Fuerza física y espiritual

Sócrates poseía no solo fuerza interior, sino también un físico poderoso. Durante la prolongada guerra entre las alianzas ateniense y espartana, un conflicto que duró casi 30 años, su conducta en el campo de batalla fue excepcional.

En la primera campaña, a los 40 años, Sócrates salvó la vida de su alumno Alcibíades, que entonces solo tenía 20 años, pero ya era un oficial al mando. Alcibiades elogió más tarde a Sócrates con sinceridad, señalando que ningún soldado soportaba las penurias mejor que él. Cuando se acababa la comida, nadie toleraba el hambre como Sócrates. En los inviernos brutales, mientras otros soldados se envolvían las botas en fieltro para protegerse del frío, él caminaba descalzo sobre el hielo con su vieja y fina capa, y parecía más cómodo que los que iban completamente equipados. Alcibiades incluso pidió que se le concediera a Sócrates una medalla al valor, pero él la rechazó.

Durante la desastrosa retirada tras la derrota de Atenas en la batalla de Delio, Sócrates caminaba con calma, con la cabeza alta, mirando serenamente a ambos lados. Su compostura inquietó tanto al enemigo que lo evitaron por completo, optando en cambio por perseguir a los soldados que huían.

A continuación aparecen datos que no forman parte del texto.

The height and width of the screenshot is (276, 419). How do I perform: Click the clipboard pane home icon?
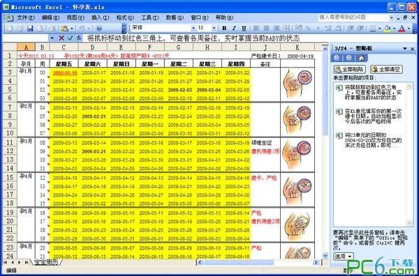point(361,58)

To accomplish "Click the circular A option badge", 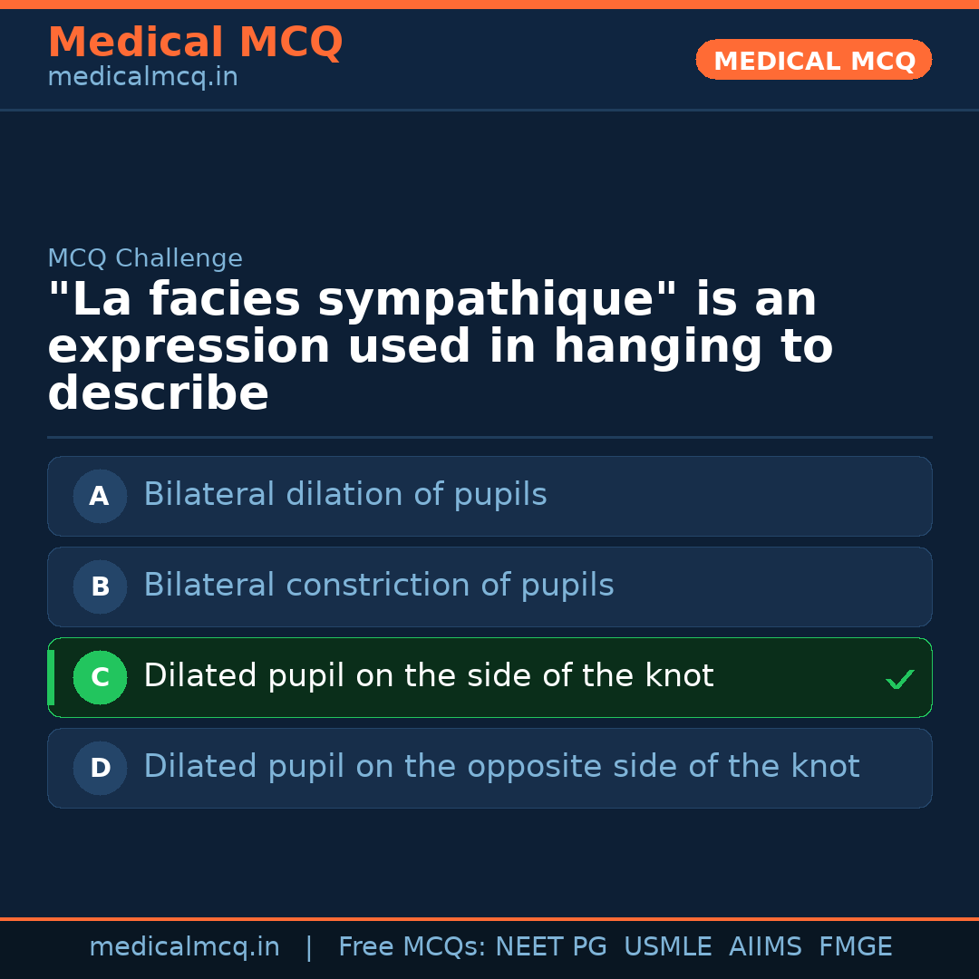I will (x=100, y=496).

Su valentía le valió la admiración de sus compañeros de armas e incluso del general Laches. Su sabiduría y virtud cautivaron a la juventud ateniense, muchos de los cuales lo siguieron durante años, escuchando sus debates y buscando su orientación. Sócrates enseñaba sin cobrar, nunca cobró matrícula. No se daba aires de autoridad; de hecho, sus alumnos se sentían más como amigos o hermanos que como discípulos.